The knock sounds like the voice of someone telling you they love you. God is love. It sounds like the thing that hurts you the most. God is compassion and courage. The knock sounds like a door closing, or a door opening. He is the way, the truth, the life.
God is speaking all the time. His sheep hear him. They answer him. They follow him.Do you hear him? Listen, listen with your heart and you will, because he will welcome you as his very own, through Jesus.
June 17, 2011
Silence Not Always Golden
By Don Meadows
“But the people were completely silent.”
Not much changes where human nature is concerned, does it? Confronted by a moral choice, many people prefer to sit on the fence and do or say nothing. They’re waiting to see which side is the most popular, or where the advantage is for them.

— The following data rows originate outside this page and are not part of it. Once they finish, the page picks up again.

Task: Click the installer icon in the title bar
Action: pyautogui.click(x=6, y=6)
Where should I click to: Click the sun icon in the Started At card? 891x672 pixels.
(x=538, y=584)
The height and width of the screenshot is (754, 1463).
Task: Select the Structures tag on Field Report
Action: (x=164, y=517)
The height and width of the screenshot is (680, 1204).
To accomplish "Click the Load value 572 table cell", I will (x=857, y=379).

Elijah would not permit evil to go unchallenged. Ahab had compromised Israel’s relationship with the true and living Lord. “Now bring all the people of Israel to Mount Carmel, with all 450 prophets of Baal and the 400 prophets of Asherah, who are supported by Jezebel." (1 Kings 18:19 -- NLT) Elijah was going to have it out with them, and he wanted the people to witness whose god was truly God. Their literal survival depended on it.
Ahab had nearly eliminated Israel’s voice of conscience. He replaced the priests of God with those of Baal and Asherah. Elijah would not be silenced, however, and with God’s help he successfully avoided capture. In addition, Obadiah had hidden 100 priests in two caves, providing them food and water in defiance of the king.

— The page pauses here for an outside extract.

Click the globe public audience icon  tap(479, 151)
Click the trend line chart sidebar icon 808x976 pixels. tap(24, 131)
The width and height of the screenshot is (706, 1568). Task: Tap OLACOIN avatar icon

God chose a time, however, to act. He sent Elijah to Ahab. “So, it’s you – Israel’s troublemaker,” Ahab exclaimed upon their meeting.
Sound familiar? Those who stand for right, who advocate godly principles often are targeted as “troublemakers.” Those who stand opposed to homosexuality are branded troublemakers and homophobes. They who oppose abortion are branded heartless woman-haters. Voice support for Israel and you are labeled a radical.

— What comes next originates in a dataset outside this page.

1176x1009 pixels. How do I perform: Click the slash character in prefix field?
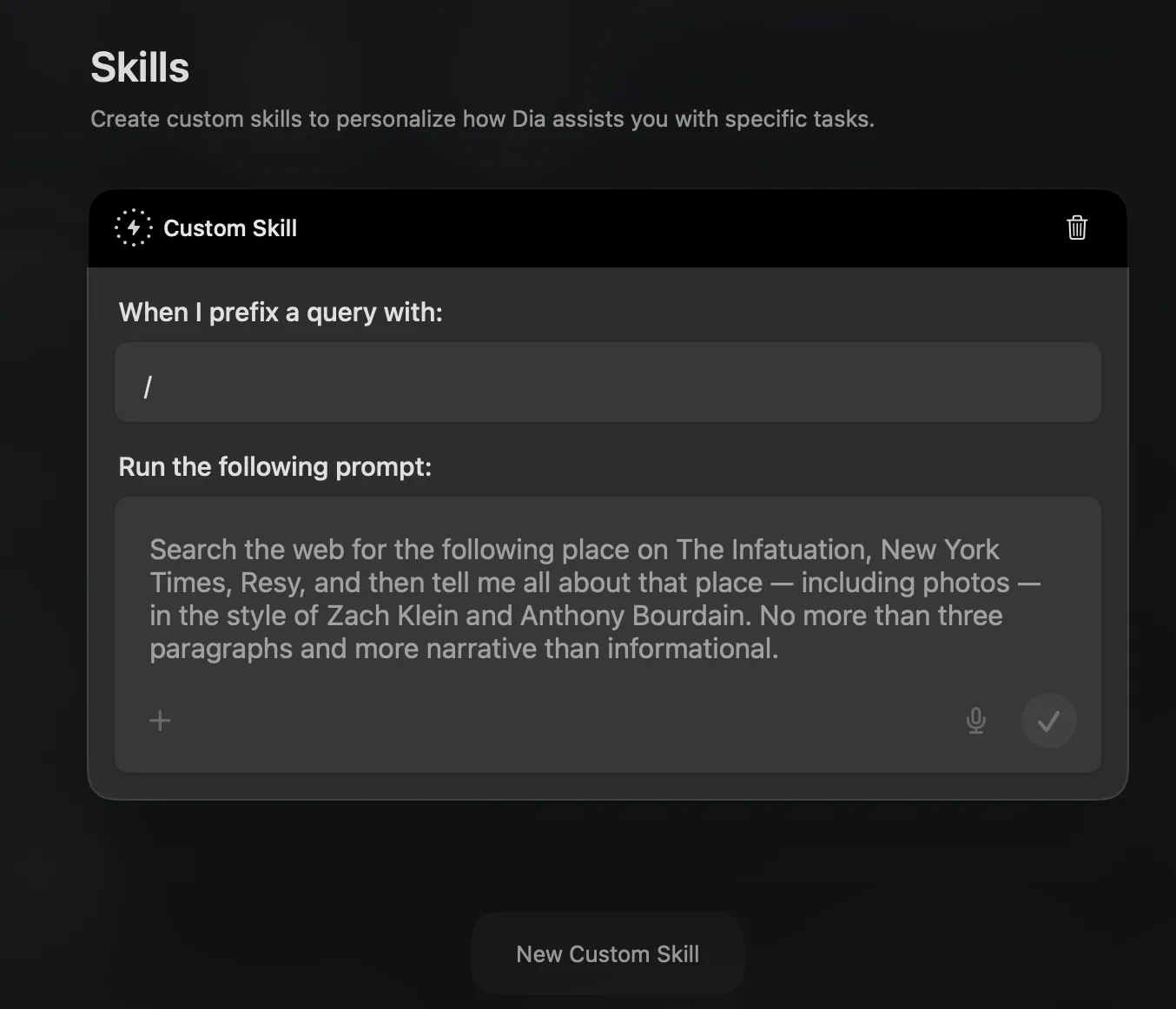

Disturbingly yet-minority voices of compromise have invaded The Church. If God’s people remain silent, liberal crusaders will assume more and more power until they succeed in gaining a majority portion of decision-making power.
The United Methodist Church is threatened, too. Agencies within the General Church speak with voices which do not reflect official UMC policy. Many UMC folk and millions outside the denomination hear conflicting reports of what is or is not official church policy.
A couple of years ago, the West Ohio Conference, with the tragic blessings of Resident Bishop Bruce Ough, elected an out-of-the-closet gay man to be Conference Treasurer and Chief Financial Officer. It was a close vote, something like a 20 vote-majority out of more than 2,000 votes.
There has been a backlash. Many local congregations are refusing to pay much of their assigned apportionments. Several churches, some of which are in the Shawnee Valley District (formerly Portsmouth District) literally “bought out” their property and severed their ties with the UMC.
While one may sympathize with folks who feel so disenfranchised that they must pull out, their action results in a lot of silence. After the initial boom of the canon, there is not much ammunition to continue the struggle. Elijah stood and fought.
So, too, are many people in the UMC. At this year’s annual conferences, largely conservative delegates were elected to General Conference. It is so in West Ohio, the South Georgia Conference and others. General Conference is where UMC members from around the world gather to vote on official church policy.
Let us be much in prayer that they will have the divine guidance and courage to stand up and be counted on the Lord’s side. Remember, Elijah said plainly: “If the Lord is God, follow him! But if Baal is God, then follow him!"